Exercise requirements: Nothing past the line containing "Task: Click the NOVÉ" belongs in the output. Copy exactly every line of the data below from the first up to and including it.

[Dataset entries]

= = =

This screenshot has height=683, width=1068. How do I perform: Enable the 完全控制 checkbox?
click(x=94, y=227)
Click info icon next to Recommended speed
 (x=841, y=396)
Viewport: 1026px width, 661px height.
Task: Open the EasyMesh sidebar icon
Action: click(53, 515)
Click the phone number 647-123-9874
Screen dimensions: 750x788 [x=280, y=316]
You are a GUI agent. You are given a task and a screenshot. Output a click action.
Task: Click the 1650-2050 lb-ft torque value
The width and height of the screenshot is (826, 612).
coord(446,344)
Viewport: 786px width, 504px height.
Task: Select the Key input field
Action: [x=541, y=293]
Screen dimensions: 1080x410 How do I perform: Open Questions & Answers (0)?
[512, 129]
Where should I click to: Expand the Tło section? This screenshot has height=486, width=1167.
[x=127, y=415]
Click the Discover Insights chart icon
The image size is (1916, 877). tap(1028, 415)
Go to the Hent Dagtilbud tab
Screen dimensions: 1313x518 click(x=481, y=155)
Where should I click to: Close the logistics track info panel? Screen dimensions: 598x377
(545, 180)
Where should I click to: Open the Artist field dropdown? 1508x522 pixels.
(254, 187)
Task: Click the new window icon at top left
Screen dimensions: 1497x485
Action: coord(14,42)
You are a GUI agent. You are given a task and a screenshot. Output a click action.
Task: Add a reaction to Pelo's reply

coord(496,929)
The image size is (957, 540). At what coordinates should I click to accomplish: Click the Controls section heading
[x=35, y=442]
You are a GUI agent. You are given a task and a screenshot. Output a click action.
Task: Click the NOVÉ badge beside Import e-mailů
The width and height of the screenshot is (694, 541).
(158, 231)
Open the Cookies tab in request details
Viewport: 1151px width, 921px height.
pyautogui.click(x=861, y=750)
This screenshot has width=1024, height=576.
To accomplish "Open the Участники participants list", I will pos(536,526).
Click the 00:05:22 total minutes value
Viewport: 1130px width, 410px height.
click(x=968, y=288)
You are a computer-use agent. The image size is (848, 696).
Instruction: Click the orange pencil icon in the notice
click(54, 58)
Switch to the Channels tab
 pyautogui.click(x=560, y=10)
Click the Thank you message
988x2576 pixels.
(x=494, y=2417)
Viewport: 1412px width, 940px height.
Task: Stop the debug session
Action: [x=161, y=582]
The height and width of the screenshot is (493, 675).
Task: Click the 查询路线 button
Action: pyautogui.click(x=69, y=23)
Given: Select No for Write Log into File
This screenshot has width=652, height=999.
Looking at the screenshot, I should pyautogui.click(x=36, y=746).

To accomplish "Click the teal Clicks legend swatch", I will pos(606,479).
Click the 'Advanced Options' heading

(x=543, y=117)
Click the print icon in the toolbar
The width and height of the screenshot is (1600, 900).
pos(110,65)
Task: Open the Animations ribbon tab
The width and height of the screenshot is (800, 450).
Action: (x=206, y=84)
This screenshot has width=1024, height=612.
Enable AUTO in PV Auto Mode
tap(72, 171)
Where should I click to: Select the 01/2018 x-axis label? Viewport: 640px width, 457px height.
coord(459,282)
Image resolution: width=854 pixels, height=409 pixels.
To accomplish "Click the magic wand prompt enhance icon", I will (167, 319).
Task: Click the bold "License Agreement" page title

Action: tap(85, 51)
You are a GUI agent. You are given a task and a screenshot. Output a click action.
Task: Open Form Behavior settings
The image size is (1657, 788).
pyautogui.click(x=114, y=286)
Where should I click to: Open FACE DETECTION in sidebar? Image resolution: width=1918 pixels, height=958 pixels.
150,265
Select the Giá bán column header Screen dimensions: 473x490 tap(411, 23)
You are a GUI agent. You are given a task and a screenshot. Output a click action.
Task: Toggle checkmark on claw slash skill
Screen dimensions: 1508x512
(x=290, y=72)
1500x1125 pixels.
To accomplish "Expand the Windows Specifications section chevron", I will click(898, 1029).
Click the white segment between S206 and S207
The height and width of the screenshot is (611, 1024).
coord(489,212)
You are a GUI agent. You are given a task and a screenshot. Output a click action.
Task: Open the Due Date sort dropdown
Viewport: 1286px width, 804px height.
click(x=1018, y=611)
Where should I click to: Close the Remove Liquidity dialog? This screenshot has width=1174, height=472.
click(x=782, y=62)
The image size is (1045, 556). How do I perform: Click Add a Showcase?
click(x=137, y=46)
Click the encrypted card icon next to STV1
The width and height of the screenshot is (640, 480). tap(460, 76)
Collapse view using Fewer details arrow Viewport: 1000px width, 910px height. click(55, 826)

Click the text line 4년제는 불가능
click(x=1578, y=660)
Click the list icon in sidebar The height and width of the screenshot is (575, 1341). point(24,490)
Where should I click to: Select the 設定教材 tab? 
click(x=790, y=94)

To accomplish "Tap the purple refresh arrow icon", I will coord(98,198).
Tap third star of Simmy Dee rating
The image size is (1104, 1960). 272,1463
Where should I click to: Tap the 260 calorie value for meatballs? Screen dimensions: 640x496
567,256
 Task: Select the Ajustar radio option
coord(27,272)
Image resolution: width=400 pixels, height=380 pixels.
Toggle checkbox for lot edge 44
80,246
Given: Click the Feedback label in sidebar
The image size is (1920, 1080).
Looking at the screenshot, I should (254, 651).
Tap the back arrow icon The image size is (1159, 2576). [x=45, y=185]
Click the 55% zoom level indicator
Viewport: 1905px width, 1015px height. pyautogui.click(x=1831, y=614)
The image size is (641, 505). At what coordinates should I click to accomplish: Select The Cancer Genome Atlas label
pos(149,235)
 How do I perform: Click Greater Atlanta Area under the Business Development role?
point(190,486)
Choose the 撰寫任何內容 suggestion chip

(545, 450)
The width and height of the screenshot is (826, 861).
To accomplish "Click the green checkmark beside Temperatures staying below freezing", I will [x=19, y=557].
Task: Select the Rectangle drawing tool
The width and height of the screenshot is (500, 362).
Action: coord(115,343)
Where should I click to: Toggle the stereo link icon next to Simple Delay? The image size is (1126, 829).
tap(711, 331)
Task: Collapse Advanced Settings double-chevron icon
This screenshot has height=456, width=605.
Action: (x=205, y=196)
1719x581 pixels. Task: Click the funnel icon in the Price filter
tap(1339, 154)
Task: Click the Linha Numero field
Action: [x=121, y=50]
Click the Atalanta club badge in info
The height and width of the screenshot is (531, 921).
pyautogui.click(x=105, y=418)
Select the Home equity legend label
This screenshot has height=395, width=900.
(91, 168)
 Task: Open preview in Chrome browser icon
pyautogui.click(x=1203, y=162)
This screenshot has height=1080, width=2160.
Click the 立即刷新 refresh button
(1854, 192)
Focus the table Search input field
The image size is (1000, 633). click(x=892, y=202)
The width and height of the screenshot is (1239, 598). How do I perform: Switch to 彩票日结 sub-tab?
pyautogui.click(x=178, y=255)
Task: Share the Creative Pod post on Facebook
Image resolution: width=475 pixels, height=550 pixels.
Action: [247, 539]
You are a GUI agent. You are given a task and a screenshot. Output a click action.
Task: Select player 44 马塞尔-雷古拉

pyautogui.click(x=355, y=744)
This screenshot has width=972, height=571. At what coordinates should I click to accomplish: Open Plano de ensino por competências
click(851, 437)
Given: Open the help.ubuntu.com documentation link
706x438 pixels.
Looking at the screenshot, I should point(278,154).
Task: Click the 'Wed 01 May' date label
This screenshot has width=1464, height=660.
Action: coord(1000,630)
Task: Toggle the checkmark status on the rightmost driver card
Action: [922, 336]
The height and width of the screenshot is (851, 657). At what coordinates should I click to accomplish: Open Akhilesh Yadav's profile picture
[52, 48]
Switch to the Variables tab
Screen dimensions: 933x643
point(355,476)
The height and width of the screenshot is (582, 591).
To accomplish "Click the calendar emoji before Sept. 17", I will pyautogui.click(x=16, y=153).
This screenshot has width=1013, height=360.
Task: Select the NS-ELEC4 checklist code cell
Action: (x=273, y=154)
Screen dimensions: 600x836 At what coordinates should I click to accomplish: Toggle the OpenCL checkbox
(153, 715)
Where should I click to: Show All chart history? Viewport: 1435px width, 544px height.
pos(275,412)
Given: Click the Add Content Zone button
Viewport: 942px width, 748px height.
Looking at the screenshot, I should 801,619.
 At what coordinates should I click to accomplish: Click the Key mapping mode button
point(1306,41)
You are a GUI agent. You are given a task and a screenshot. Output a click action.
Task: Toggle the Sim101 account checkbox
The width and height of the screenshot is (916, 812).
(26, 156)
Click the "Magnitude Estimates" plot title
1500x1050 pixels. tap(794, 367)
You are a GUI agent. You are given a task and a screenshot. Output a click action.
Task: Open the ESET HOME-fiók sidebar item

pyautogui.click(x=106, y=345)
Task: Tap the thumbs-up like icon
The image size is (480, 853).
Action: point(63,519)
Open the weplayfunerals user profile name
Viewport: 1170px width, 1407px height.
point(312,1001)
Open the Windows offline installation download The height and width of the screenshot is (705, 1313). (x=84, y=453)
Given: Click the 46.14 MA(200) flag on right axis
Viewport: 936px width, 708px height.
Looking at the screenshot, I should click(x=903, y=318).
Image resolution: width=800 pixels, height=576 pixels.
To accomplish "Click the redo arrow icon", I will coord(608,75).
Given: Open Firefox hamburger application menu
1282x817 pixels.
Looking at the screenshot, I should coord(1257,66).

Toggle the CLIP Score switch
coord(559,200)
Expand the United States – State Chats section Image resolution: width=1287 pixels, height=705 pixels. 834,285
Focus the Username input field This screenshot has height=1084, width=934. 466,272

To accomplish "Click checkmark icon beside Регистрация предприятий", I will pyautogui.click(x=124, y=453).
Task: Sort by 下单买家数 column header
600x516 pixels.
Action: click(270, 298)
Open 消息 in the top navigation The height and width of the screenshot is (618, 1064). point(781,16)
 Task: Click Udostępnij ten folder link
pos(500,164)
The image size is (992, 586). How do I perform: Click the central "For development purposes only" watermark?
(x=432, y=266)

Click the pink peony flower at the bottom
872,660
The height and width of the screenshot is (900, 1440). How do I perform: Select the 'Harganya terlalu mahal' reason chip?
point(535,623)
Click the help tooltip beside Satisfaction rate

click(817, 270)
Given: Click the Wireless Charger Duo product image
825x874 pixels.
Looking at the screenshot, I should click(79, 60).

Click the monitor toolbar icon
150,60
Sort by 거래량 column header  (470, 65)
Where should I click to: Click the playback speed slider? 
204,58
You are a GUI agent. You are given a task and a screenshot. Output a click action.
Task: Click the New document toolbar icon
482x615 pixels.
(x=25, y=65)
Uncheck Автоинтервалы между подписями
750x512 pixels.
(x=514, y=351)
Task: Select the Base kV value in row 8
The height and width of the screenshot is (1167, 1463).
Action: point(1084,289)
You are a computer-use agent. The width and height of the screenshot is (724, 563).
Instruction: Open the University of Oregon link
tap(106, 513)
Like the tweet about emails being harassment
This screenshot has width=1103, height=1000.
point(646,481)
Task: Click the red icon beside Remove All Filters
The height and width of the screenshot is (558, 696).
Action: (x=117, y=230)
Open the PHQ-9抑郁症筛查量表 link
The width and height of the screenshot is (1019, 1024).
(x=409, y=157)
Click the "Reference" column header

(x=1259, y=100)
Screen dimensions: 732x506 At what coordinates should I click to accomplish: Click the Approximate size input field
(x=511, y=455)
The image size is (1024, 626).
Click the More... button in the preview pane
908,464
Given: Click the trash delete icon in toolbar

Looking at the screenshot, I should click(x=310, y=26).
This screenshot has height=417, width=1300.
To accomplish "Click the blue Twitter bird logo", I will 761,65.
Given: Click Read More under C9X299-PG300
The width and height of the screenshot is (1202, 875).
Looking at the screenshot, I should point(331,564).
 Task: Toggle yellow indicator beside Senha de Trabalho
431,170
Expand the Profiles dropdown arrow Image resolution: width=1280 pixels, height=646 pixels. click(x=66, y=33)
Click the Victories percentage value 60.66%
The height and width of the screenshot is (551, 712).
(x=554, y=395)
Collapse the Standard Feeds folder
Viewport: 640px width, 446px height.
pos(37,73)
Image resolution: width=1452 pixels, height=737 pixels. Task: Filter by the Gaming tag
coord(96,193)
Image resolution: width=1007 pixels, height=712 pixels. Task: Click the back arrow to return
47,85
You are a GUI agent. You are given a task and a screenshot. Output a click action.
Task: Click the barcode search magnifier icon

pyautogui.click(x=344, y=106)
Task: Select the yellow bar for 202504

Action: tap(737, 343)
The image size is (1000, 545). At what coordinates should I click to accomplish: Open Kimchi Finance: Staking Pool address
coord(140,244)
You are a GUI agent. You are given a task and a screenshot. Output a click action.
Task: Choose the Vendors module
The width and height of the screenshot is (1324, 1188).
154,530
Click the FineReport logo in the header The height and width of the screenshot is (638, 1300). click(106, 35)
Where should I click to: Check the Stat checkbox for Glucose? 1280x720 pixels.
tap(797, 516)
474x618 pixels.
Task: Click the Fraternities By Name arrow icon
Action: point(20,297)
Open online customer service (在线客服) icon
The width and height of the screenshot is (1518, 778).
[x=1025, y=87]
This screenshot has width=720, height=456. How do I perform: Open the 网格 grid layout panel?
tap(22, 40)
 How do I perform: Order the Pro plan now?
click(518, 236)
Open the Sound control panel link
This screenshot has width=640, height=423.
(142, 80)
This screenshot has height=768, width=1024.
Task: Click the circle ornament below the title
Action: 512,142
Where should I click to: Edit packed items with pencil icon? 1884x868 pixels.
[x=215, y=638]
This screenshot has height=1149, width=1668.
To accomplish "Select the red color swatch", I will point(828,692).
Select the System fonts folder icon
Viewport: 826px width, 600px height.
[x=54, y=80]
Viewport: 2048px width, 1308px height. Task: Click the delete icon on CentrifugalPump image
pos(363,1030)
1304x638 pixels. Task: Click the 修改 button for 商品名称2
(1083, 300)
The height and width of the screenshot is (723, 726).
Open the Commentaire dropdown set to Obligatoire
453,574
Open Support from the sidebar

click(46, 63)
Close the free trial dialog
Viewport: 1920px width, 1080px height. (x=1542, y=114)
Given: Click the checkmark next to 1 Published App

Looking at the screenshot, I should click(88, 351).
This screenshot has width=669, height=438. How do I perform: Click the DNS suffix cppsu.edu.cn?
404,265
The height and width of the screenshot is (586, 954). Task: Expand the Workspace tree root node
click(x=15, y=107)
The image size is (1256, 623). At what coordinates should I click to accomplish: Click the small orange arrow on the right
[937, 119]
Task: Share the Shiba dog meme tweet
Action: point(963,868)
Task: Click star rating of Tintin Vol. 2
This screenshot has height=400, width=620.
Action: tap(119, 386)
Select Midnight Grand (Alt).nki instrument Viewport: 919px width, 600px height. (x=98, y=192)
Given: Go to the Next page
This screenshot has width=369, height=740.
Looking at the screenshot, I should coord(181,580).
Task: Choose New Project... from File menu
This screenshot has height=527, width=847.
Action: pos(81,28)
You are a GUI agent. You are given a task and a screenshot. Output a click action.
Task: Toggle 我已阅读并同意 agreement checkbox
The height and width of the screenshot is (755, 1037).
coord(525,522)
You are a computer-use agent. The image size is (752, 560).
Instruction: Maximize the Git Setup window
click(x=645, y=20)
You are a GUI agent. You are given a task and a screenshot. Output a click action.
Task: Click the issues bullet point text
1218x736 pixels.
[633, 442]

= = =

Response below:
This screenshot has height=683, width=1068. How do I perform: Enable the 完全控制 checkbox?
click(x=94, y=227)
Click info icon next to Recommended speed
 (x=841, y=396)
Viewport: 1026px width, 661px height.
Task: Open the EasyMesh sidebar icon
Action: click(53, 515)
Click the phone number 647-123-9874
Screen dimensions: 750x788 [x=280, y=316]
You are a GUI agent. You are given a task and a screenshot. Output a click action.
Task: Click the 1650-2050 lb-ft torque value
The width and height of the screenshot is (826, 612).
coord(446,344)
Viewport: 786px width, 504px height.
Task: Select the Key input field
Action: [x=541, y=293]
Screen dimensions: 1080x410 How do I perform: Open Questions & Answers (0)?
[512, 129]
Where should I click to: Expand the Tło section? This screenshot has height=486, width=1167.
[x=127, y=415]
Click the Discover Insights chart icon
The image size is (1916, 877). tap(1028, 415)
Go to the Hent Dagtilbud tab
Screen dimensions: 1313x518 click(x=481, y=155)
Where should I click to: Close the logistics track info panel? Screen dimensions: 598x377
(545, 180)
Where should I click to: Open the Artist field dropdown? 1508x522 pixels.
(254, 187)
Task: Click the new window icon at top left
Screen dimensions: 1497x485
Action: coord(14,42)
You are a GUI agent. You are given a task and a screenshot. Output a click action.
Task: Add a reaction to Pelo's reply

coord(496,929)
The image size is (957, 540). At what coordinates should I click to accomplish: Click the Controls section heading
[x=35, y=442]
You are a GUI agent. You are given a task and a screenshot. Output a click action.
Task: Click the NOVÉ badge beside Import e-mailů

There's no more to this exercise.